BEGIN Records
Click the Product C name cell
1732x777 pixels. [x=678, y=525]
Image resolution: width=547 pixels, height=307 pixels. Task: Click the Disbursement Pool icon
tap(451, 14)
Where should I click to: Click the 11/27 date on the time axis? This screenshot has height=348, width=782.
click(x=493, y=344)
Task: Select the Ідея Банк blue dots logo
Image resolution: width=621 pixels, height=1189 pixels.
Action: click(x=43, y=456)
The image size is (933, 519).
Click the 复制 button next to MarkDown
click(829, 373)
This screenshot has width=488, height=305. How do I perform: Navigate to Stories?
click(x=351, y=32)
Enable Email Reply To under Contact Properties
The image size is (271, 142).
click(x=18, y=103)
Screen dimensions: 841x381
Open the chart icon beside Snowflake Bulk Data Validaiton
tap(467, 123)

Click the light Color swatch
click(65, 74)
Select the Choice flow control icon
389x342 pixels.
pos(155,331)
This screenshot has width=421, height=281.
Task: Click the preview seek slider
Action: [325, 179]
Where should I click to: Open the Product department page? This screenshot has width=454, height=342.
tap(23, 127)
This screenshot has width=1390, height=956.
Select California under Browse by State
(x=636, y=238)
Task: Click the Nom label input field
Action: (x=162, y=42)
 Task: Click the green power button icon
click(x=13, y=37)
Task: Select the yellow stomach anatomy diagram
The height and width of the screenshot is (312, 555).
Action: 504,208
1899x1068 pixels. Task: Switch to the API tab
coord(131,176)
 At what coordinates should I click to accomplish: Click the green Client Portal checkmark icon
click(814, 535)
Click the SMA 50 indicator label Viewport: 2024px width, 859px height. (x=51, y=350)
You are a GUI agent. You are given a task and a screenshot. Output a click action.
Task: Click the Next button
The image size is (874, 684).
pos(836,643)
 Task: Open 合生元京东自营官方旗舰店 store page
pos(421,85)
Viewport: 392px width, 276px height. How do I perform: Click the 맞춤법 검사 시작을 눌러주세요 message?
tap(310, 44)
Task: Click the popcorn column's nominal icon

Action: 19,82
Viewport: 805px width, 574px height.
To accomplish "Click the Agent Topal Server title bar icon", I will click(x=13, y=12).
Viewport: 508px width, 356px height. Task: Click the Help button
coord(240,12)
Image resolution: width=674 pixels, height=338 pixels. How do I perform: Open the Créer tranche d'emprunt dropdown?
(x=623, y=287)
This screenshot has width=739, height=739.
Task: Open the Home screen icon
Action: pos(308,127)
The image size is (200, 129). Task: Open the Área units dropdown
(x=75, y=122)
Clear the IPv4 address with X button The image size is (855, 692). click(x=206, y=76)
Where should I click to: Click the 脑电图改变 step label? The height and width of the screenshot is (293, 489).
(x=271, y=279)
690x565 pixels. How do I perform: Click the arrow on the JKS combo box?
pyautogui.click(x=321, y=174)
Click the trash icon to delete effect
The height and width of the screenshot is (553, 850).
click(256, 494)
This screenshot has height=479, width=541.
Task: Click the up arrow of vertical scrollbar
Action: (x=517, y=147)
END Records
▶ _Problem_:
Print all of the rows above again, word for word, with nothing changed.

▶ _Expected answer_:
Click the Product C name cell
1732x777 pixels. [x=678, y=525]
Image resolution: width=547 pixels, height=307 pixels. Task: Click the Disbursement Pool icon
tap(451, 14)
Where should I click to: Click the 11/27 date on the time axis? This screenshot has height=348, width=782.
click(x=493, y=344)
Task: Select the Ідея Банк blue dots logo
Image resolution: width=621 pixels, height=1189 pixels.
Action: click(x=43, y=456)
The image size is (933, 519).
Click the 复制 button next to MarkDown
click(829, 373)
This screenshot has width=488, height=305. How do I perform: Navigate to Stories?
click(x=351, y=32)
Enable Email Reply To under Contact Properties
The image size is (271, 142).
click(x=18, y=103)
Screen dimensions: 841x381
Open the chart icon beside Snowflake Bulk Data Validaiton
tap(467, 123)

Click the light Color swatch
click(65, 74)
Select the Choice flow control icon
389x342 pixels.
pos(155,331)
This screenshot has width=421, height=281.
Task: Click the preview seek slider
Action: [325, 179]
Where should I click to: Open the Product department page? This screenshot has width=454, height=342.
tap(23, 127)
This screenshot has width=1390, height=956.
Select California under Browse by State
(x=636, y=238)
Task: Click the Nom label input field
Action: (x=162, y=42)
 Task: Click the green power button icon
click(x=13, y=37)
Task: Select the yellow stomach anatomy diagram
The height and width of the screenshot is (312, 555).
Action: 504,208
1899x1068 pixels. Task: Switch to the API tab
coord(131,176)
 At what coordinates should I click to accomplish: Click the green Client Portal checkmark icon
click(814, 535)
Click the SMA 50 indicator label Viewport: 2024px width, 859px height. (x=51, y=350)
You are a GUI agent. You are given a task and a screenshot. Output a click action.
Task: Click the Next button
The image size is (874, 684).
pos(836,643)
 Task: Open 合生元京东自营官方旗舰店 store page
pos(421,85)
Viewport: 392px width, 276px height. How do I perform: Click the 맞춤법 검사 시작을 눌러주세요 message?
tap(310, 44)
Task: Click the popcorn column's nominal icon

Action: 19,82
Viewport: 805px width, 574px height.
To accomplish "Click the Agent Topal Server title bar icon", I will click(x=13, y=12).
Viewport: 508px width, 356px height. Task: Click the Help button
coord(240,12)
Image resolution: width=674 pixels, height=338 pixels. How do I perform: Open the Créer tranche d'emprunt dropdown?
(x=623, y=287)
This screenshot has width=739, height=739.
Task: Open the Home screen icon
Action: pos(308,127)
The image size is (200, 129). Task: Open the Área units dropdown
(x=75, y=122)
Clear the IPv4 address with X button The image size is (855, 692). click(x=206, y=76)
Where should I click to: Click the 脑电图改变 step label? The height and width of the screenshot is (293, 489).
(x=271, y=279)
690x565 pixels. How do I perform: Click the arrow on the JKS combo box?
pyautogui.click(x=321, y=174)
Click the trash icon to delete effect
The height and width of the screenshot is (553, 850).
click(256, 494)
This screenshot has height=479, width=541.
Task: Click the up arrow of vertical scrollbar
Action: (x=517, y=147)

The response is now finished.